Le CRE souhaite mettre en lumière des chiffres qui semblent être mis de côté dans ce projet qui envahit les médias et l’opinion publique depuis son annonce. Il a publié vendredi une analyse détaillée sur la question de la démographie, un groupe travaille sur le document depuis le mois de novembre. 

«Les chiffres démontrent qu’on n’a absolument pas besoin d’un troisième lien à l’est. On a souvent entendu qu’il fallait prévoir pour les générations futures... Et je savais qu’on avait un problème de vieillissement, mais je ne savais pas que c’était aussi important que ça», exprime Alexandre Turgeon, directeur général CRE Capitale-Nationale.

Selon des chiffres dévoilés par l’Institut de la statistique du Québec (ISQ), la population de la Rive-Sud de Québec se verrait perdre environ 8000 personnes entre 20 et 64 ans alors qu’elle gagne 24 000 personnes de 65 ans et plus, pour une croissance totale de 12 400 personnes, entre 2016 et 2041. Quant à la Rive-Nord, elle accueillera environ 70 000 aînés en plus et quelque 550 personnes chez les 20-64 ans, sur une croissance totale de 80 000 personnes. 

«Sachant que les 20-64 ans composent la majeure partie des travailleurs et étudiants, qui eux-mêmes sont les principaux responsables du trafic sur les ponts aux heures de pointe, la baisse de cette population sur la Rive-Sud, qui est d’ailleurs déjà entamée, laisse présager une atténuation des pics de circulation. Cela même sans compter sur toutes les autres alternatives qui pourraient y contribuer plus efficacement qu’un troisième lien», indique le CRE, dans un communiqué.

Experts unanimes

Le scénario de l’ISQ suppose aussi une forte augmentation de l’immigration et un rehaussement de la fécondité, mais «il permettrait à peine à la population des 20-64 ans de se maintenir d’ici 2030».

Le CRE rappelle aussi que les habitudes de déplacements seront décidément différentes dans les années à venir.

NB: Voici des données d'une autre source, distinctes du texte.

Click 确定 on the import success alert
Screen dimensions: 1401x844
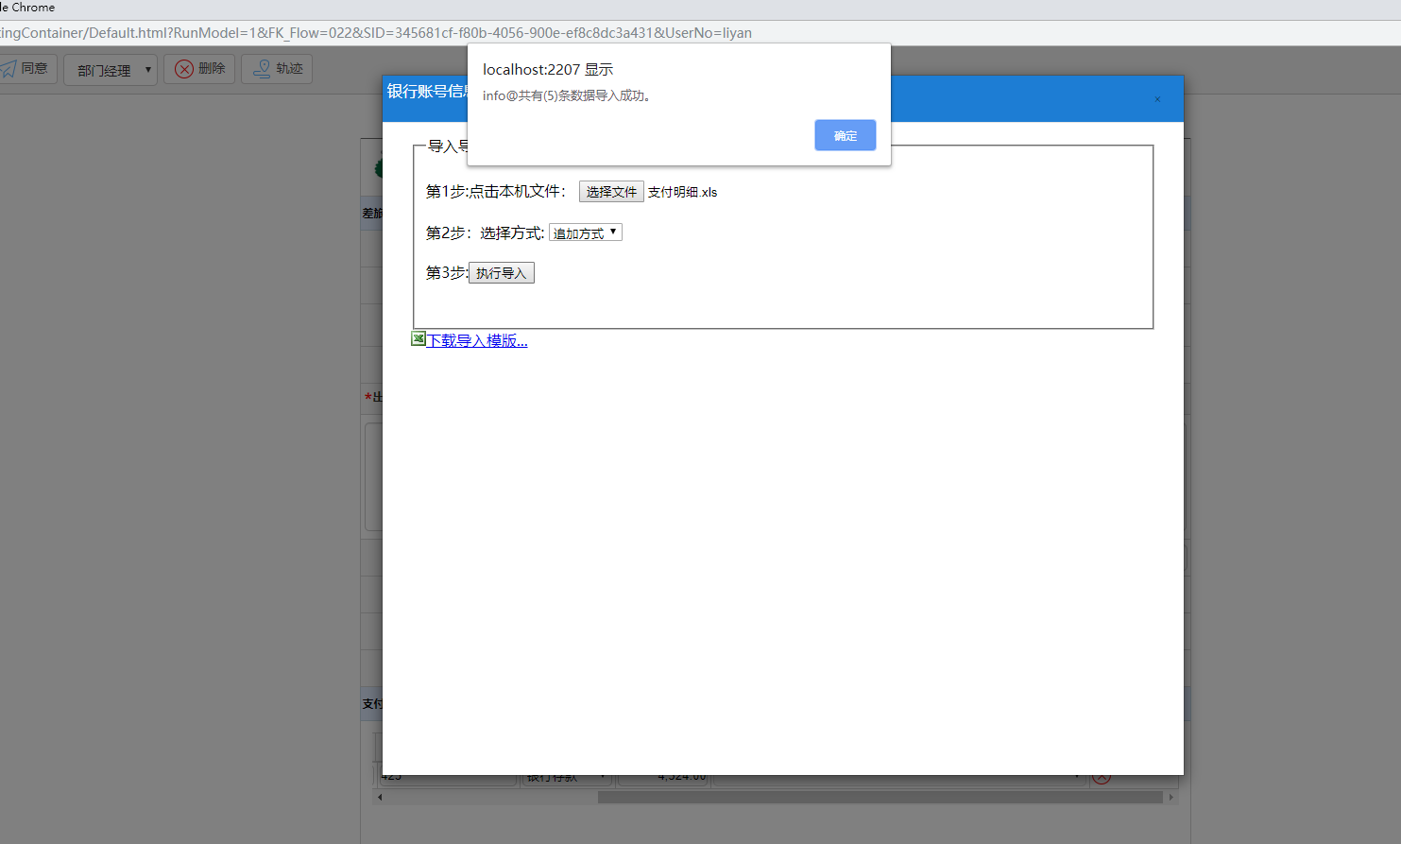tap(845, 135)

«Plusieurs éléments nous permettent également de présager que les jeunes générations seront moins attirées par le mode de vie tout-à-l’auto, proposé par les promoteurs du troisième lien.»

M. Turgeon est d’avis que les villes de la région «surévaluent» les besoins en demande de logement résidentiels. «À force de trop construire ce type d’habitation, pour des familles, il va commencer à manquer d’acheteurs quand les personnes âgées vont vendre leur maison», insiste-t-il.

L’organisation appelle donc le gouvernement du Québec et les autres promoteurs du troisième lien à dévoiler les chiffres justifiant l’infrastructure. 

«Tous les experts qui se sont penchés sur la question démentent les arguments un après l’autre, il faut faire connaître les chiffres, et surtout ramener un peu de raison dans le débat. Ce n’est juste pas raisonnable, la population n’est pas stupide, les Québécois n’accepteront pas un investissement démesuré pour un non-besoin. Il faut prendre les chiffres pour ce qu’ils sont», termine M. Turgeon.